O fungo filamentoso Trichoderma reesei é um produtor altamente eficiente de enzimas lignocelulolíticas, sendo uma espécie de grande interesse biotecnológico. Para a manutenção de sua eficiência na degradação da biomassa, ele deve possuir mecanismos minuciosos para que perceba quais os tipos de fontes de carbono presentes no meio, a fim de ativar ou reprimir seu sistema celulolítico. Transportadores da família MFS desempenham importante papel neste tipo de controle, sendo que o Tr69957 foi caracterizado como tendo afinidades variáveis por diferentes açúcares, além de apresentar vários sítios de fosforilação. Análises computacionais de docking molecular e a expressão heteróloga do transportador Tr69957 em Saccharomyces cerevisiae permitiram a verificação da importância dos sítios de fosforilação no sensing do carbono, uma vez que tanto a fosforilação in silico como a construção de mutantes com mimetização da ausência da fosforilação promoveram alterações na capacidade de interação entre o transportador Tr69957 e os carboidratos celobiose, frutose, lactose, xilose, trealose, manose e maltose, indicando diferentes afinidades pelos açúcares derivados da biomassa lignocelulósica, sendo o transportador de interesse mais apto a interagir com e a transportar de forma energeticamente favorável os di- ao invés de monossacarídeos. Além disso, os sítios de fosforilação encontrados nos domínios citosólicos da proteína, especialmente na extremidade N-terminal, foram verificados como sendo possivelmente importantes para a sinalização intracelular, o que sugere que a interação entre o transportador Tr69957 e os açúcares do meio externo pode modular alostericamente o funcionamento da proteína, permitindo seu papel como um possível transceptor, influenciando na capacidade de o fungo produzir as enzimas para a degradação da biomassa lignocelulósica. Esses resultados permitem melhor entendimento de como as modificações pós-traducionais podem afetar o sensing de nutrientes extracelulares e, por consequência, a produção de enzimas celulolíticas, abrindo caminhos para a engenharia de proteínas que possam otimizar a produção de bioetanol de segunda geração.

The filamentous fungus Trichoderma reesei is a highly efficient producer of lignocellulolytic enzymes, making it a species of great biotechnological interest.
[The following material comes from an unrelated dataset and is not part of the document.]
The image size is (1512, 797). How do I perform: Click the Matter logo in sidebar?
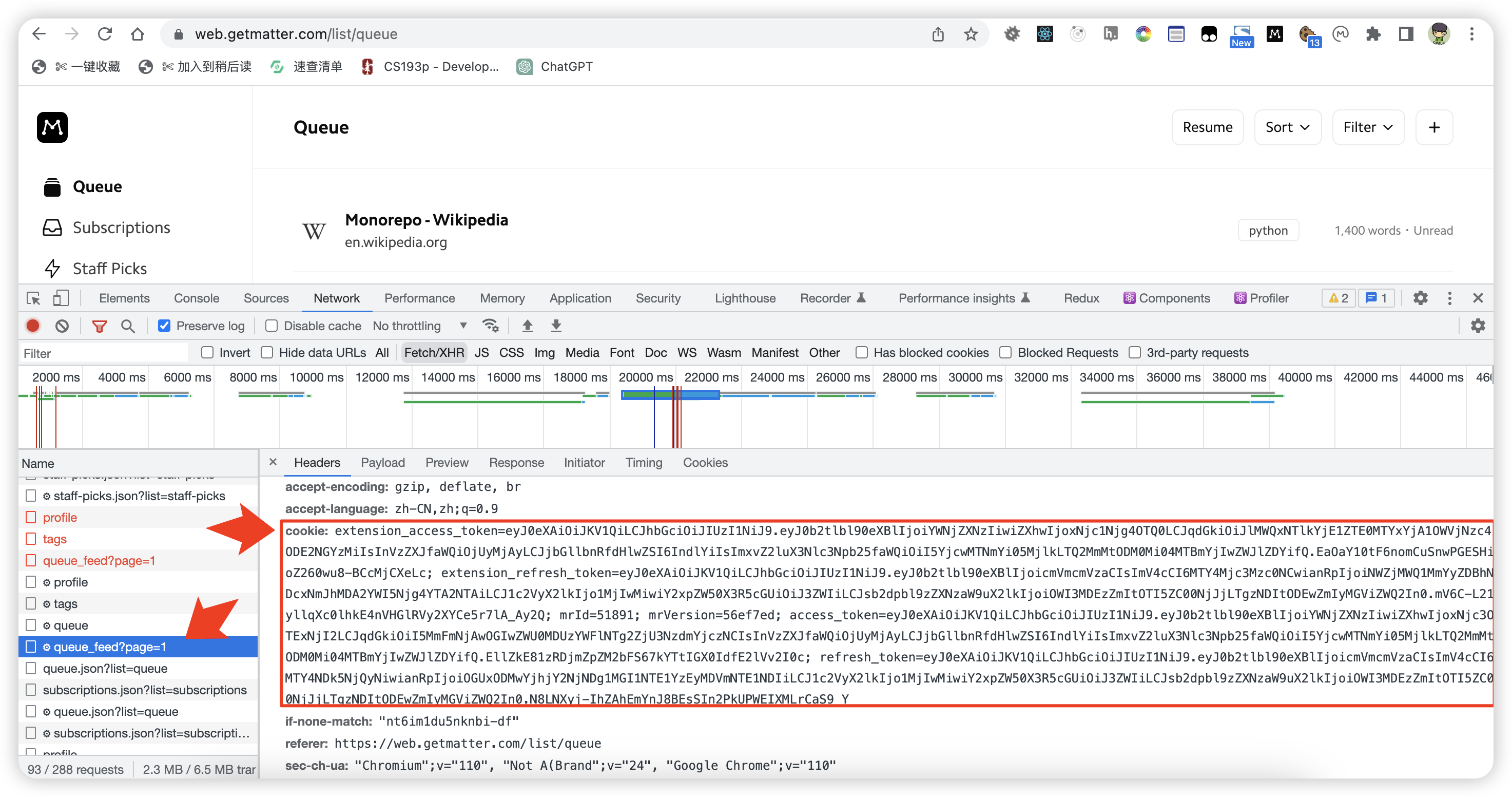click(52, 127)
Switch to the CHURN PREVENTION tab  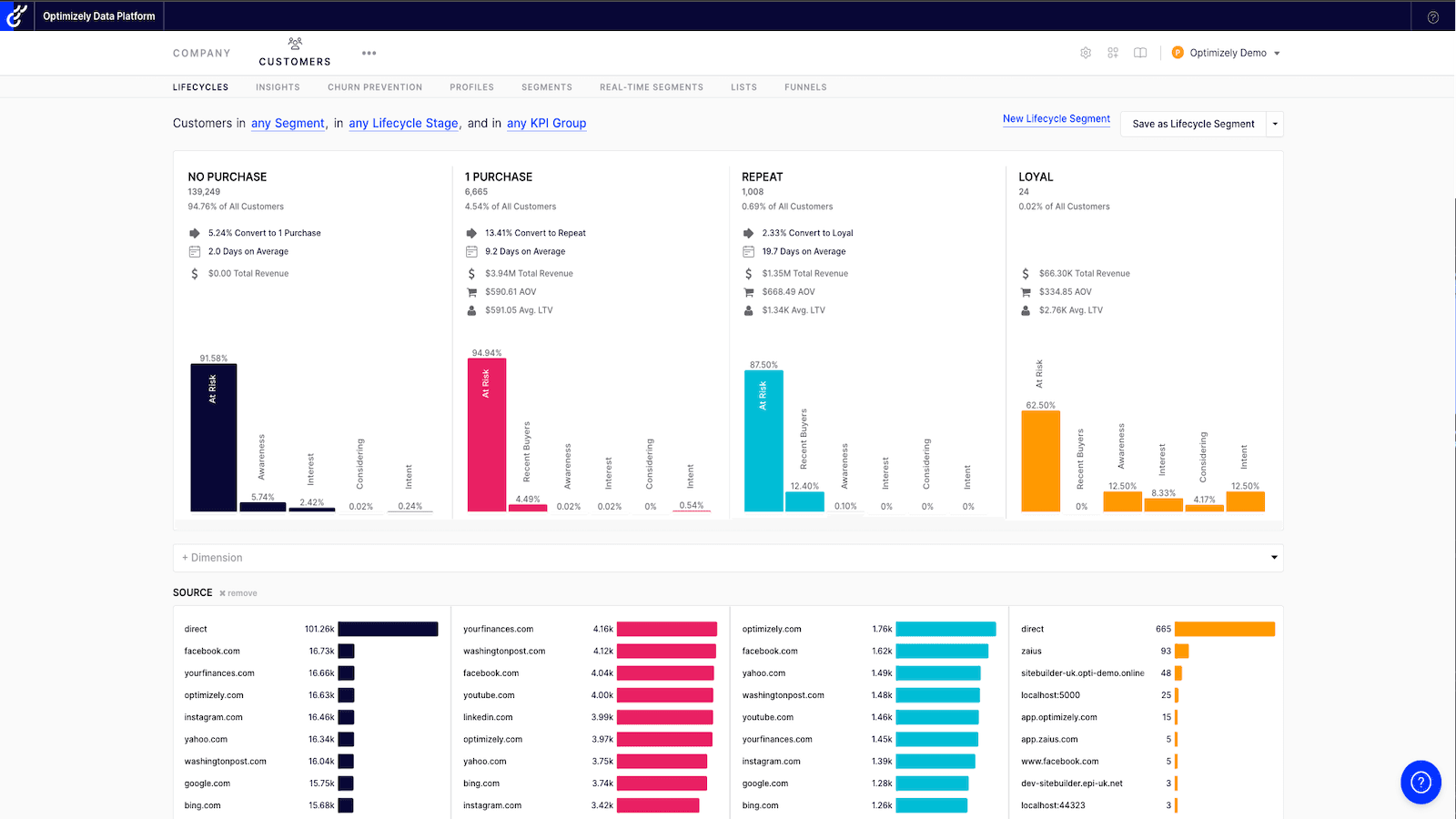pyautogui.click(x=374, y=86)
In order to maintain its efficiency in biomass degradation, it must possess intricate mechanisms to perceive the types of carbon sources present in the environment, in order to activate or repress its cellulolytic system. Transporters of the MFS family play an important role in this type of control, with Tr69957 being characterized as having variable affinities for different sugars, as well as multiple phosphorylation sites. Computational molecular docking analyses and heterologous expression of the transporter Tr69957 in Saccharomyces cerevisiae allowed for the verification of the importance of phosphorylation sites in carbon sensing. Both in silico phosphorylation and the construction of mutants mimicking the absence of phosphorylation brought about changes in the interaction capacity between the Tr69957 transporter and the carbohydrates cellobiose, fructose, lactose, xylose, trehalose, mannose, and maltose. This indicated different affinities for sugars derived from lignocellulosic biomass, with the transporter being more apt to interact with and energetically favor the transport of disaccharides rather than monosaccharides. Additionally, the phosphorylation sites found in the cytosolic domains of the protein, especially in the N-terminal end, were deemed possibly important for intracellular signaling. This suggests that the interaction between the Tr69957 transporter and external sugars may allosterically modulate the protein's functioning, allowing it to serve as a potential transceptor, influencing the fungus's ability to produce enzymes for lignocellulosic biomass degradation. These results provide a better understanding of how post-translational modifications can affect the sensing of extracellular nutrients and, consequently, the production of cellulolytic enzymes, paving the way for protein engineering that can optimize second-generation bioethanol production.